> [Extracted material]:
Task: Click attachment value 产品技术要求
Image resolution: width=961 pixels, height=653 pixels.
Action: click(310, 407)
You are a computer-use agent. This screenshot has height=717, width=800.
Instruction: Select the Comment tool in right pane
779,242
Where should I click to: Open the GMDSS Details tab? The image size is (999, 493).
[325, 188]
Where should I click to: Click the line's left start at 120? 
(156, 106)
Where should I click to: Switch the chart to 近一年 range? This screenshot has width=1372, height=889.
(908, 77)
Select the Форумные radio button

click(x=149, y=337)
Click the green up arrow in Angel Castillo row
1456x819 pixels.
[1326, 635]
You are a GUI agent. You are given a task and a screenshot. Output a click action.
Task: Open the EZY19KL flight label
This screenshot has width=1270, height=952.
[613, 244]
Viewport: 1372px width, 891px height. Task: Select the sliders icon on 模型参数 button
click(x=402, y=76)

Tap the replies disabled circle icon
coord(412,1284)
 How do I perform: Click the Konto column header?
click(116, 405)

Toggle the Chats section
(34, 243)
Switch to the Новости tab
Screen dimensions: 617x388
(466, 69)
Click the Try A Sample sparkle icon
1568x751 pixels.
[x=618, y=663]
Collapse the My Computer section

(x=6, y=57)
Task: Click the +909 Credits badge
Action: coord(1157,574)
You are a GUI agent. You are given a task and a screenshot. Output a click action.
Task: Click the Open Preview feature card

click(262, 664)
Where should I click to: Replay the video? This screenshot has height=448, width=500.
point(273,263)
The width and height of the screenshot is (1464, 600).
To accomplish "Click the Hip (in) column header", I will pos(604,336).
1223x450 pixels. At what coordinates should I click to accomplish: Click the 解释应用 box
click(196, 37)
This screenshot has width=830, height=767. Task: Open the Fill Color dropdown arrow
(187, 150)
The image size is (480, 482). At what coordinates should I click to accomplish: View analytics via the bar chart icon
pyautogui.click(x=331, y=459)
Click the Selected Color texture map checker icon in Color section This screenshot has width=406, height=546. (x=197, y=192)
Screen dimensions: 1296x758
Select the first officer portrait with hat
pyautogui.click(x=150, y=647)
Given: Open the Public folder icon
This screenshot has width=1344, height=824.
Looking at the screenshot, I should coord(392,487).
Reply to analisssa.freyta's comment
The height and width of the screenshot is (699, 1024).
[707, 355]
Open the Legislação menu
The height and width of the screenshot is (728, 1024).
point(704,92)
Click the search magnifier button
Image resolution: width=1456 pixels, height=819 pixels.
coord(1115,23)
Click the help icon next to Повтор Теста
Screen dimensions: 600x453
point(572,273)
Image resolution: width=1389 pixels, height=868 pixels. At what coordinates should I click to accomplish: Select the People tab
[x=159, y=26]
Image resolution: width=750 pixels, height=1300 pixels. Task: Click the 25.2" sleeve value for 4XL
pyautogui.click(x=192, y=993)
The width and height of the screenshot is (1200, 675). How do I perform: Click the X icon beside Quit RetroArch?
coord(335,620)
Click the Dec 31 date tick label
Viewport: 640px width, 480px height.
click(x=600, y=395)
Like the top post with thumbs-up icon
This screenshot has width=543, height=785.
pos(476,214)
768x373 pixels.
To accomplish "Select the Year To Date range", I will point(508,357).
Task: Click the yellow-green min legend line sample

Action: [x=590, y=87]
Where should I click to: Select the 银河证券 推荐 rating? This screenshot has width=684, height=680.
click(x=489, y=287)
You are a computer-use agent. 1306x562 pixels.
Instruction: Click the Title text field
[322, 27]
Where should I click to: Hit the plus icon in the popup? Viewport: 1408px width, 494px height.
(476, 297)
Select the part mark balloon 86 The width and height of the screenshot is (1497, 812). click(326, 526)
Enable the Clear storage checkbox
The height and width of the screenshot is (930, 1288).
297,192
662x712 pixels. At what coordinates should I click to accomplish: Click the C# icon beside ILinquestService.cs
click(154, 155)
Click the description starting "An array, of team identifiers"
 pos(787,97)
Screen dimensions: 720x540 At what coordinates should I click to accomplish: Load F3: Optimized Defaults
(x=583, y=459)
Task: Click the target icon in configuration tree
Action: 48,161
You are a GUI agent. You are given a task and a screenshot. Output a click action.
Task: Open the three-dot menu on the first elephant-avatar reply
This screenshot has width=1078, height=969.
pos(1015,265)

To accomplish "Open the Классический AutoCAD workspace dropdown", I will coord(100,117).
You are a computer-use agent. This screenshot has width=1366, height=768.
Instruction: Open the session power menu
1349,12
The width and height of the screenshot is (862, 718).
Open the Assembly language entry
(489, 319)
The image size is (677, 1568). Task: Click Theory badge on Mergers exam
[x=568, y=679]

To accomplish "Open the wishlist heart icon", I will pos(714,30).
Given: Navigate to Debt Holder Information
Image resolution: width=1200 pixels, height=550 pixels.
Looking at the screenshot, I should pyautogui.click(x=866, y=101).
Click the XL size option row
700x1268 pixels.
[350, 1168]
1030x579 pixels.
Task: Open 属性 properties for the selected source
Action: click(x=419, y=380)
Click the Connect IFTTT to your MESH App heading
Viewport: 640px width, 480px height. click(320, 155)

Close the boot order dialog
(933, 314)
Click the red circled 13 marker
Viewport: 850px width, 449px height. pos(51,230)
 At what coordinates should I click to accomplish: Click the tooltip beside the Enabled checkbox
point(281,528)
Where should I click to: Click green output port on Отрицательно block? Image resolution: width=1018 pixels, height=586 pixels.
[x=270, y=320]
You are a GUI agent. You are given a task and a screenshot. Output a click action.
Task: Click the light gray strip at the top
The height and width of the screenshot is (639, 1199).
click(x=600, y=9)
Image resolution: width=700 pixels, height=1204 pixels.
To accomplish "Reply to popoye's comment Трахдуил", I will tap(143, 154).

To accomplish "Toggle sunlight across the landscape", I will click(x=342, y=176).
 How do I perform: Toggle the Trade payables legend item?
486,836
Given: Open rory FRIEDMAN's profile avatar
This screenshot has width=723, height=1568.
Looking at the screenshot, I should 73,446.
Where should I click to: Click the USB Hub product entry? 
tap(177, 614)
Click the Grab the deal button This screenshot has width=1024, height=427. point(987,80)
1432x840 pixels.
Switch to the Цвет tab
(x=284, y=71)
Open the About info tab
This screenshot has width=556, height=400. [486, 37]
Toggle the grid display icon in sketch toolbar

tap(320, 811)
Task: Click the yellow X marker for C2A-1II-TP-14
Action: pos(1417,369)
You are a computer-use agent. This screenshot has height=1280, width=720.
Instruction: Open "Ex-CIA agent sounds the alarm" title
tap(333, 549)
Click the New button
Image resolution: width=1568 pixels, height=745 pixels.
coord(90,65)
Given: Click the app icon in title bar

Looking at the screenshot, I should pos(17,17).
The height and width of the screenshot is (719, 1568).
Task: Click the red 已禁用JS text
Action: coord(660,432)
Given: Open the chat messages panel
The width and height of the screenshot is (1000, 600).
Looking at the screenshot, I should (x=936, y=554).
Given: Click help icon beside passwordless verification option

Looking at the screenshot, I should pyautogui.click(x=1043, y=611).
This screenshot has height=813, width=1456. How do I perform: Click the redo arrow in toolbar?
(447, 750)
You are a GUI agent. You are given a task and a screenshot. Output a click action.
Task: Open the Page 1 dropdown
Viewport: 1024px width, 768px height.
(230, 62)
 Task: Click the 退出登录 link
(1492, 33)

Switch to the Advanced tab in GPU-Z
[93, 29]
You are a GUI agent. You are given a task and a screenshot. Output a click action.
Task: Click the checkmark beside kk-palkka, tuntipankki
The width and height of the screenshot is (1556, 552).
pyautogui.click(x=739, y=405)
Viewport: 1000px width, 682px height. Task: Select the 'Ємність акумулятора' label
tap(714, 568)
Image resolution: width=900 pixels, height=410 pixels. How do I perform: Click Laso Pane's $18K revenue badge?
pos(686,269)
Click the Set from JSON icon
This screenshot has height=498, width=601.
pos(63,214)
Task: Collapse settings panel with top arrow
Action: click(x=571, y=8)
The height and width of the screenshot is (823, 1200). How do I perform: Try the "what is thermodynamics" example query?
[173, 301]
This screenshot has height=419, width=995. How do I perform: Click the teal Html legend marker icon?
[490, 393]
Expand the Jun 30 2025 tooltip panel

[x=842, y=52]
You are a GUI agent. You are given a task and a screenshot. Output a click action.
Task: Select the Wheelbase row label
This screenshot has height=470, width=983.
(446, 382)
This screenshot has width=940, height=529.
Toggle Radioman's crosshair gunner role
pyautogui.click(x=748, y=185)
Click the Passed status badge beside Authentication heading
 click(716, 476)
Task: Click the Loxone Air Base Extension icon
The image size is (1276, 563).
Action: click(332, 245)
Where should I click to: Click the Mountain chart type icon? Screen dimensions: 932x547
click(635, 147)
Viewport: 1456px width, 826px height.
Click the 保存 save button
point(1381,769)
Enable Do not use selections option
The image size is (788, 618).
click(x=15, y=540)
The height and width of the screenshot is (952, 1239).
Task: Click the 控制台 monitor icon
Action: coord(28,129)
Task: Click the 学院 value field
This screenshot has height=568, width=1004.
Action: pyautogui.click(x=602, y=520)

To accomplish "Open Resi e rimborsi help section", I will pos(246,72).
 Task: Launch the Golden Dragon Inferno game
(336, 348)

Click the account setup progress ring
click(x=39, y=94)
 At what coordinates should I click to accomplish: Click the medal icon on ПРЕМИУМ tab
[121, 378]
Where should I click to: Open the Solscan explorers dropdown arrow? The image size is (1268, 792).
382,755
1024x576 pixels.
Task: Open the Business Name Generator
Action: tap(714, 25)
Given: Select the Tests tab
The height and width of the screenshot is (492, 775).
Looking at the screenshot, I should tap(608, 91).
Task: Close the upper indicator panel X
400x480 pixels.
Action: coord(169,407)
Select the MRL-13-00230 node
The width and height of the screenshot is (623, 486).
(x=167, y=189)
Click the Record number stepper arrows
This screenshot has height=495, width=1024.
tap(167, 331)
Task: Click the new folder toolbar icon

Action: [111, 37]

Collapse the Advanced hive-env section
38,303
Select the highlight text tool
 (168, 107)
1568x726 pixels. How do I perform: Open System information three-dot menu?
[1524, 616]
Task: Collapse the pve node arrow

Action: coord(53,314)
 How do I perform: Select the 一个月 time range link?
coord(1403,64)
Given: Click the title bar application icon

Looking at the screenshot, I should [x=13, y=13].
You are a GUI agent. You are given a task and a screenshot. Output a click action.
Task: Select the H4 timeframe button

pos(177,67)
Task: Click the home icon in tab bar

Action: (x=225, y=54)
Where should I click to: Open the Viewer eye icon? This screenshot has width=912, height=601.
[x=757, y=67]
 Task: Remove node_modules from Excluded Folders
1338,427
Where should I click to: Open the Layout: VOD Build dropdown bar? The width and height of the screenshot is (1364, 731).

> [What you should do]:
Render as a numbered list the lines of the records from the one containing "Task: Click the home icon in tab bar" through the end of the records, both ends included, leaving out blank lines.

> [Task output]:
1. Task: Click the home icon in tab bar
2. Action: (x=225, y=54)
3. Where should I click to: Open the Viewer eye icon? This screenshot has width=912, height=601.
4. [x=757, y=67]
5.  Task: Remove node_modules from Excluded Folders
6. 1338,427
7. Where should I click to: Open the Layout: VOD Build dropdown bar? The width and height of the screenshot is (1364, 731).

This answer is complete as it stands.